• Task goal:
Produce an exact copy of the first line of the data below and each line after it, please, up to and including the one with "Task: Go back from the EBAO page".

*** Opening Record set ***

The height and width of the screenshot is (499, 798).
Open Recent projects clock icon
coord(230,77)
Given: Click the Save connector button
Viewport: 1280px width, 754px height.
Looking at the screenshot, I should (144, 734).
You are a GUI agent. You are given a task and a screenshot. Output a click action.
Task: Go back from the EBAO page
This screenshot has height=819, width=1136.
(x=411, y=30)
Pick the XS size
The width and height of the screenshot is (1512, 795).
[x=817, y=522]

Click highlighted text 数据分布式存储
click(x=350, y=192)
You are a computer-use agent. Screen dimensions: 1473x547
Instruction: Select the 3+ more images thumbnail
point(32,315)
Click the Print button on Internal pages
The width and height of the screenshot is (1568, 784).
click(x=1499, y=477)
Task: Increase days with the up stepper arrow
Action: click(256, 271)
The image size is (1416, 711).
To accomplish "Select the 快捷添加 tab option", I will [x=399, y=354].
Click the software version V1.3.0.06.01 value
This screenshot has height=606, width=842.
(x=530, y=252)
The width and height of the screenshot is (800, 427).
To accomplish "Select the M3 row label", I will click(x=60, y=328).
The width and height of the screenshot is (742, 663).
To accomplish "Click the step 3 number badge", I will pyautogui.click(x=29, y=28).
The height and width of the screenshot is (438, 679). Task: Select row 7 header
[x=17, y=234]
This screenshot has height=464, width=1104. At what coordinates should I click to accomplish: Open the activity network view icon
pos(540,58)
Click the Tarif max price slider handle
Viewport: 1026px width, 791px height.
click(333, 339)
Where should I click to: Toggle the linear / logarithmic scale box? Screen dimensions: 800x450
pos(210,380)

*** Closing Record set ***

• Task answer:
The height and width of the screenshot is (499, 798).
Open Recent projects clock icon
coord(230,77)
Given: Click the Save connector button
Viewport: 1280px width, 754px height.
Looking at the screenshot, I should (144, 734).
You are a GUI agent. You are given a task and a screenshot. Output a click action.
Task: Go back from the EBAO page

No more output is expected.